──────── Input ────────

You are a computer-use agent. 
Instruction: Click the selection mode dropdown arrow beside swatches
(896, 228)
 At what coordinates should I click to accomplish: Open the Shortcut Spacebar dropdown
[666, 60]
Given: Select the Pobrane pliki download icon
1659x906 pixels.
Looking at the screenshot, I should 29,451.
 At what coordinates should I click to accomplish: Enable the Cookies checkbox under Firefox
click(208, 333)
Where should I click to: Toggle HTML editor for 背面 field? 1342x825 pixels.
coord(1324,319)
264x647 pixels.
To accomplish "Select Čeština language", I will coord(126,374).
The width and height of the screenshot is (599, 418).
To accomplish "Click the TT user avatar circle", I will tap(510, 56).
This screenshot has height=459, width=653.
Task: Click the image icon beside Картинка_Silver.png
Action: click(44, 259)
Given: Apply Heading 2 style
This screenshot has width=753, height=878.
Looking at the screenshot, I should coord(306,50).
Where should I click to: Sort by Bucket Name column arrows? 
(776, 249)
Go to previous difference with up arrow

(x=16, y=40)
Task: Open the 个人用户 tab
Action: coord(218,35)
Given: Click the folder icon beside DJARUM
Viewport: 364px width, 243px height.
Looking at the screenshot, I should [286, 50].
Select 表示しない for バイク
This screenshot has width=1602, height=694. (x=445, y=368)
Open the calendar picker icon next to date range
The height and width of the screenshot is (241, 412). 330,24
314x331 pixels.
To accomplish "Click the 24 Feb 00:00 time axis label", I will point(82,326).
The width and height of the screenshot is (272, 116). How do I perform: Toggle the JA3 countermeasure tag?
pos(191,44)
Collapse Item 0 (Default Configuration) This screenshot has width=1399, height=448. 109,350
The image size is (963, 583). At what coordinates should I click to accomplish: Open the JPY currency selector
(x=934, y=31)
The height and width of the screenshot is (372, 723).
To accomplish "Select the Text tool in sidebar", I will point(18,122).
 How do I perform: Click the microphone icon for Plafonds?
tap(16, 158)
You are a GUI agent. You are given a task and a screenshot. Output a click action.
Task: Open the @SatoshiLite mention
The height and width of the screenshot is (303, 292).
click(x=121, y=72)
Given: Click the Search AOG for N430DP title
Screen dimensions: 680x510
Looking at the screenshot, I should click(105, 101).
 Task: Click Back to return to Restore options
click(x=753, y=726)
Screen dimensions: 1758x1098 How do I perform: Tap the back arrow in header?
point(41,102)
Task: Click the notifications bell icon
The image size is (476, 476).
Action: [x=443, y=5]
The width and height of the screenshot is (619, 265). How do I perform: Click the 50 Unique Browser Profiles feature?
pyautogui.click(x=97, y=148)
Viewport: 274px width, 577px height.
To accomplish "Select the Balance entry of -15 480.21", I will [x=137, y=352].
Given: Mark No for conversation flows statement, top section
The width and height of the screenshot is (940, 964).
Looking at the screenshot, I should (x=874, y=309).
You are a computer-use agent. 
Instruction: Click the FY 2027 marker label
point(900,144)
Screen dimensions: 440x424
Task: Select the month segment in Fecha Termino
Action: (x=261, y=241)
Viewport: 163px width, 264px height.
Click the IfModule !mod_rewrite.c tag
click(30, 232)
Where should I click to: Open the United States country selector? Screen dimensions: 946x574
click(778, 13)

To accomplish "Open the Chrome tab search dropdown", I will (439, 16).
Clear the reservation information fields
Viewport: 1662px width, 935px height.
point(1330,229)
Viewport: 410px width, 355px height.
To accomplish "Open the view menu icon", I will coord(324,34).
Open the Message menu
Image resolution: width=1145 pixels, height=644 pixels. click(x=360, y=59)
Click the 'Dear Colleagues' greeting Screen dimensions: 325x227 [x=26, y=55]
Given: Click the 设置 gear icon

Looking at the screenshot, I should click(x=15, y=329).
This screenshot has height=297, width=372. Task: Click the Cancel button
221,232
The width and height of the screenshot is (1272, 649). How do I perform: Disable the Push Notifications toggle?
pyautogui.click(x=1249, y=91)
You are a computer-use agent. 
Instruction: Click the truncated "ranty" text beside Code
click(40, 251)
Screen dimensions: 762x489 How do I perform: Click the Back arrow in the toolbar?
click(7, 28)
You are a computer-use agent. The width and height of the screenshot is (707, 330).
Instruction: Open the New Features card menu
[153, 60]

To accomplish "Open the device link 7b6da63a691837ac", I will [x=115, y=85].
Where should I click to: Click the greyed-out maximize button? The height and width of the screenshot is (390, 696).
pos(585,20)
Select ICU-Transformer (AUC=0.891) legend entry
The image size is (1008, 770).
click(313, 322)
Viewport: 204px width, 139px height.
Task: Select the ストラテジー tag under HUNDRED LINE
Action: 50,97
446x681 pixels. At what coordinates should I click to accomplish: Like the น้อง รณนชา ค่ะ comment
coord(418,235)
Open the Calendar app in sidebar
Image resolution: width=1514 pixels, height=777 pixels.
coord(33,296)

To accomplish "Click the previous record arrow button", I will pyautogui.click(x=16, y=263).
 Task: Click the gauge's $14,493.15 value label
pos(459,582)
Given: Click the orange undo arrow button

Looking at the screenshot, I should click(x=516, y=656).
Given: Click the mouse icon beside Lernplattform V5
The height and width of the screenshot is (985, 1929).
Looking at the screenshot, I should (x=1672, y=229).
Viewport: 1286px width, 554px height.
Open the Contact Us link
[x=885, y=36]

────────

▶ _Stated goal_:
Locate every line in the records that contains the string "Instruction" and copy each such line in full. The match is case-sensitive.

▶ _Output of the exercise_:
Instruction: Click the selection mode dropdown arrow beside swatches
Instruction: Click the FY 2027 marker label
Instruction: Click the truncated "ranty" text beside Code
Instruction: Open the New Features card menu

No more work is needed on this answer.